Centro de Detenção de Araraquara, em São Paulo: 1.443 presos em um espaço destinado a 160. A foto que ilustra capas de revistas e jornais registra o trágico jogo de faz-de-conta em que se transformou a política de segurança pública no Brasil. Ao mesmo tempo, é um alerta, talvez o último, para o que resta de espírito público em conta dos governantes deste país. A bomba-relógio já foi acionada e a explosão não tardará. Graças à demagogia de alguns e à incompetência e imediatismo de muitos, caminhamos rumo ao descontrole total do Estado e à instauração de uma verdadeira guerrilha urbana. O Primeiro Comando da Capital (PCC), cuja existência as autoridades fingiram desconhecer, está, de fato, determinando a agenda das autoridades. Não há, lamentavelmente, políticas públicas consistentes na área de segurança. Há, sim, espasmos reativos das autoridades e sucessivas explorações eleitorais daqueles que transformaram o sofrimento da sociedade paulista em instrumento de captação de votos.
Enquanto os políticos manipulam o medo da população, o crime avança numa escalada sem precedentes e ameaça os próprios alicerces do Estado de Direito. Transcrevo, caro leitor, o diálogo do bandido Marcos Willians Herbas Camacho, o Marcola, com o presidente da CPI do Tráfico de Armas, deputado Moroni Torgan (PFL-CE). O depoimento foi reproduzido pelo jornalista Josias de Souza. A sessão de inquirição de Marcola transcorria em tom cordial. Súbito, o presidente da CPI levantou o timbre de voz. Tentava arrancar do interrogado o reconhecimento de que comanda o PCC. Acusou a facção criminosa de aproveitar-se dos presos, obrigando-os a reincidir no crime depois de libertados da cadeia, para financiar o PCC. Marcola não gostou nem do tom de voz do deputado nem das observações. E pediu respeito:
Moroni: "O que existe é uma organização criminosa".
Marcola: "Vamos parar o grito (...)".
Moroni: "Uma organização criminosa".
Marcola: "Vamos gritar. É isso que o senhor quer?"
Moroni: "Eu falo do jeito que eu quiser (...)".
Marcola: "Não grita, pô!"
Moroni: "Agora eu quero dizer, com todo o respeito que eu tenho pela humanidade: o PCC existe para explorar os coitados dos presos, que têm que sair para rua e trabalhar para eles. Tem que trabalhar, tem que ser criminoso. Se tu saíres, pagar tua pena, tu tens que ir para rua para ser criminoso".

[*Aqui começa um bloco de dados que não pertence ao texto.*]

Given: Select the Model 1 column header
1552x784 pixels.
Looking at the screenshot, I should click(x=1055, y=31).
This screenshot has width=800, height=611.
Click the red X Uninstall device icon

Marcola: "E o que é que os deputados fazem? Não roubam também? Roubam para car..., meu!"
A lógica de Marcola é direta: não há diferença entre um traficante e um deputado. Ambos roubam. Segundo a filosofia do ideólogo do PCC, a democracia é o regime do vale-tudo. A dedução, absurda, tem sido confirmada pelo comportamento de muitas de nossas autoridades. Todos os sinais foram trocados. O que fazer quando o próprio presidente da República, em estarrecedora entrevista concedida a uma jornalista em Paris, considerou normal que as agremiações partidárias operassem com caixa 2? Poucos dias depois de devolver ao PMDB o comando dos Correios, marco-zero do maior escândalo da história do nosso país, o presidente Lula rebateu as críticas de que aderiu de vez ao fisiologismo com um argumento surrealista: não responderá por escândalos e deslizes cometidos em áreas de seu governo controladas por outros partidos. A estratégia do presidente que nada sabe está sendo substituída pela tática da omissão preventiva.

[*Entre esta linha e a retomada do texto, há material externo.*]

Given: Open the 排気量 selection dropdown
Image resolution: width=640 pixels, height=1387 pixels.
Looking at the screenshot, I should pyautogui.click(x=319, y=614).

Não se constrói uma democracia com mentira, casuísmos ou espertos malabarismos jurídicos. Edifica-se uma grande nação, sim, com o respeito à lei e à verdade. A transparência informativa, de que o governo do presidente Lula não gosta, representa o elemento essencial de renovação do Brasil. A imprensa, no cumprimento de sua missão de informar, não frustrará a expectativa de milhões de brasileiros. A mídia não é antinada e não está a serviço de nenhuma legenda partidária. Nosso cliente não é o poder. É você, caro leitor.
A conseqüência do crime deve ser a punição cabal e completa. Só assim, a terrível lógica de Marcola será derrubada.
Carlos Alberto Di Franco é diretor do Master em Jornalismo, professor de Ética e doutor em Comunicação pela Universidade de Navarra, e diretor da Di Franco Consultoria em Estratégia de Mídia.